**About this exercise:** Filter the entries below, keeping only lines with "mesurer".

**Input data:**
☆ ☆ ☆

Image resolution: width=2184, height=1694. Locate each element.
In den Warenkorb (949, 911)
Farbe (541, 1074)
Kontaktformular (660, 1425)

☆ ☆ ☆

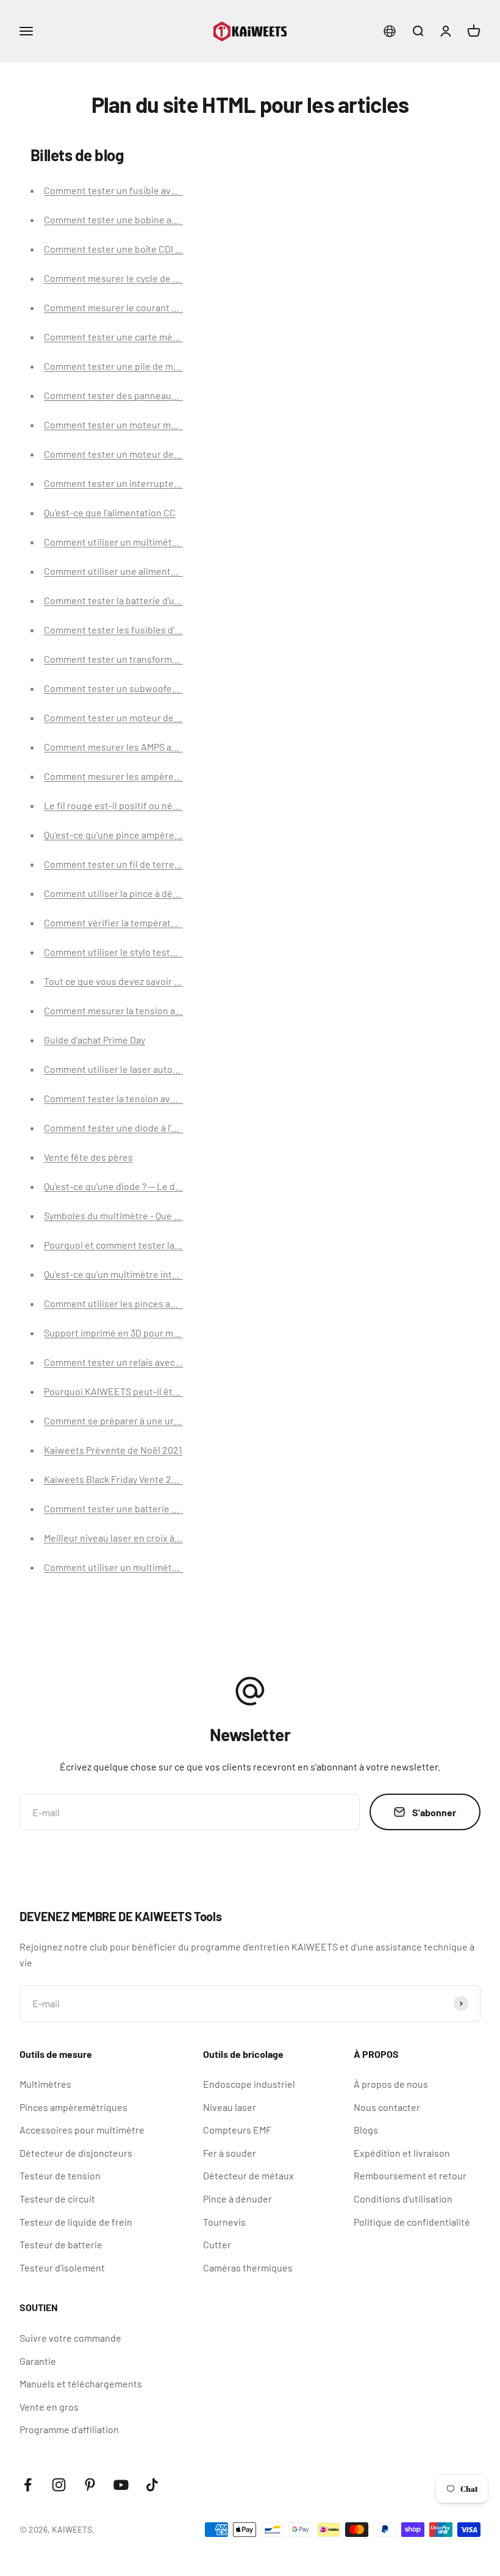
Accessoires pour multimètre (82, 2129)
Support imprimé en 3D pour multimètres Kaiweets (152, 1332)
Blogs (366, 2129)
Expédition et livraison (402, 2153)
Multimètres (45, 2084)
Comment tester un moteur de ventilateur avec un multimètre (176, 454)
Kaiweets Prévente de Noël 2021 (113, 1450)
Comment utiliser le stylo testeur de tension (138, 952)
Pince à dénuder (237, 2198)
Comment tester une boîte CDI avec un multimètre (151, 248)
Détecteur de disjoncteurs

☆ ☆ ☆

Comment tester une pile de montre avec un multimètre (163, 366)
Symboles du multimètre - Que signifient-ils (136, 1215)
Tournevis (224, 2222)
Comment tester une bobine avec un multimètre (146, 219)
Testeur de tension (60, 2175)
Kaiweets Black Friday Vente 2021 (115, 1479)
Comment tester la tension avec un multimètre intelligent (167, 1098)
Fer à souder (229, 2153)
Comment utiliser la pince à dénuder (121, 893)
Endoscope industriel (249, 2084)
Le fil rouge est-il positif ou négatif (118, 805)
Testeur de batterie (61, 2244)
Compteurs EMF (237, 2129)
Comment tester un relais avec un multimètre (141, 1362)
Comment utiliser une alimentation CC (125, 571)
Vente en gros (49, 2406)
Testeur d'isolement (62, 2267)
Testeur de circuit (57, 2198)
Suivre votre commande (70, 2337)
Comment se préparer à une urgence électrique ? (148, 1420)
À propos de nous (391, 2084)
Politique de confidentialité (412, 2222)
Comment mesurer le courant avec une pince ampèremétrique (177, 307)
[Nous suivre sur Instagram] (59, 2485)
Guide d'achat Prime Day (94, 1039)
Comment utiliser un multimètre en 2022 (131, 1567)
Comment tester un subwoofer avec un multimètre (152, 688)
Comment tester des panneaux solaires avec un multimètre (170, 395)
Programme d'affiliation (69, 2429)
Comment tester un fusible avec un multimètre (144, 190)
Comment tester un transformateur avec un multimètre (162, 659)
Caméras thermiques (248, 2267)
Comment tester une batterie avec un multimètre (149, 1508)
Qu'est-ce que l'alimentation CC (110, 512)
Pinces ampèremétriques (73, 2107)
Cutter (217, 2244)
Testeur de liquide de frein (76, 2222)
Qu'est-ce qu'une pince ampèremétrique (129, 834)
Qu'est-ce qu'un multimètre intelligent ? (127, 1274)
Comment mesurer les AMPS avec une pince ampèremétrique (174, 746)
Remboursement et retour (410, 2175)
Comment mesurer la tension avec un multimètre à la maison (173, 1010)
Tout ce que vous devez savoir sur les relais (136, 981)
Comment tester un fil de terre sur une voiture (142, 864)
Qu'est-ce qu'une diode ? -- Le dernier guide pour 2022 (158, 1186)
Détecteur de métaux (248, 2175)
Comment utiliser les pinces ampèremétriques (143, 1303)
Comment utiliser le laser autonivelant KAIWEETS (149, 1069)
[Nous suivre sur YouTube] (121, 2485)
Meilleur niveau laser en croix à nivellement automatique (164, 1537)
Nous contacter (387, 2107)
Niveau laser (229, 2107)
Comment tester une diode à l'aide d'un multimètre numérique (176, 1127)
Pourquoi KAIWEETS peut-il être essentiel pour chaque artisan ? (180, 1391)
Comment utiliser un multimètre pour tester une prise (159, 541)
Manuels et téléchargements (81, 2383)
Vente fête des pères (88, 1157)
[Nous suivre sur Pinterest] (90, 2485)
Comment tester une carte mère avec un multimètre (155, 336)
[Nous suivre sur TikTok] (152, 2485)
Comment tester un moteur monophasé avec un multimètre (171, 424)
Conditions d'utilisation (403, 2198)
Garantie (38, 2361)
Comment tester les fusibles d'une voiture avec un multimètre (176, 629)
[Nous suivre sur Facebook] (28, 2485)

☆ ☆ ☆

**Result of this task:**
Comment mesurer le courant avec une pince ampèremétrique (177, 307)
Comment mesurer les AMPS avec une pince ampèremétrique (174, 746)
Comment mesurer la tension avec un multimètre à la maison (173, 1010)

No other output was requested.